Em um caso que envolve abandono afetivo, a Terceira Turma do Superior Tribunal de Justiça – STJ deu provimento a recurso para permitir a supressão de sobrenome paterno do registro civil. O entendimento unânime é de que a controvérsia envolve diretamente direitos da personalidade, por tratar do próprio nome civil dos recorrentes.
A relatora do caso, ministra Nancy Andrighi, destacou que a exclusão de patronímico em situação de abandono afetivo é compatível com a centralidade do afeto nas famílias contemporâneas e com a tutela do livre desenvolvimento da personalidade.

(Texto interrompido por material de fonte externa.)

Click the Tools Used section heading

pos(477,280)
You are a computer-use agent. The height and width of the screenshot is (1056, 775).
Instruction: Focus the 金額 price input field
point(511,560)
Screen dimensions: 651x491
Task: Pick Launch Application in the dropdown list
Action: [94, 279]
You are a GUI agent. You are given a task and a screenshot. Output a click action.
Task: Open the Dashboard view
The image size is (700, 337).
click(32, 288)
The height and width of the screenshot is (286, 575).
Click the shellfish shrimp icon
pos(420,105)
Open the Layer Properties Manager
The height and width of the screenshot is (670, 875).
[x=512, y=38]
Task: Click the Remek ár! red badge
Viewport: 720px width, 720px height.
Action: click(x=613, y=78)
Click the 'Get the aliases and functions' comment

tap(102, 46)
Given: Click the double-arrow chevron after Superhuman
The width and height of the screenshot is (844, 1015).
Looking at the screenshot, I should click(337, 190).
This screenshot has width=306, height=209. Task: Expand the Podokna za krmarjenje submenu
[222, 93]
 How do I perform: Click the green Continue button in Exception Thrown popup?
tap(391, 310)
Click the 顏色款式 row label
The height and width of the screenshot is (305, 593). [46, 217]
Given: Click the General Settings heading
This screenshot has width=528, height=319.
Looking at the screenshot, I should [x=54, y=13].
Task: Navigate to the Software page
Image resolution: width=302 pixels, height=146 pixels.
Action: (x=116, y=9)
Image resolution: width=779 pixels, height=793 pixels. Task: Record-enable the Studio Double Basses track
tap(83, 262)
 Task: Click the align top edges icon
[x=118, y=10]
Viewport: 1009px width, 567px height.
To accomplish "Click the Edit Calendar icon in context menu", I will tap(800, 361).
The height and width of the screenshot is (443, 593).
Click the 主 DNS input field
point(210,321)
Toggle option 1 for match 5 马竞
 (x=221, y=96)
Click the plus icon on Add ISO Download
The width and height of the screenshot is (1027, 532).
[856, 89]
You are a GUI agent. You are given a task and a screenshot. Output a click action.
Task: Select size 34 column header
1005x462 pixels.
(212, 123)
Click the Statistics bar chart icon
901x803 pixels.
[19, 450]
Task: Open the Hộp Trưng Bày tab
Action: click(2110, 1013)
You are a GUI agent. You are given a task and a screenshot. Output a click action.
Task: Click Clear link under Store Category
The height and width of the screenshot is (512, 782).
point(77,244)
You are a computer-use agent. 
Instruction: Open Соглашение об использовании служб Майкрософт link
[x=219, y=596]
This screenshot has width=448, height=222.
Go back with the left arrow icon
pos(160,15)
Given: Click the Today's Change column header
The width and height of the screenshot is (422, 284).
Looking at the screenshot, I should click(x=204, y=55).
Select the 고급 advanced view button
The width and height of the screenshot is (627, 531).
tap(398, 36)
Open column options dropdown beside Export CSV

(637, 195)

Segundo a ministra, impor a manutenção de sobrenome com o qual o interessado não mantém vínculo afetivo “vai de encontro ao seu direito da personalidade”, além de representar “identificação não condizente com a realidade vivida”.
No caso concreto, os recorrentes pretendiam que seus nomes refletissem a realidade familiar experimentada, com a perpetuação da linhagem materna, com a qual mantêm vínculo afetivo.
De acordo com a relatora, a alteração pretendida não se reveste de frivolidade, está devidamente motivada e não apresenta risco à segurança jurídica ou a terceiros. Além disso, a ministra ressaltou que os sobrenomes do pai e do avô biológicos sequer constavam oficialmente no nome civil dos recorrentes.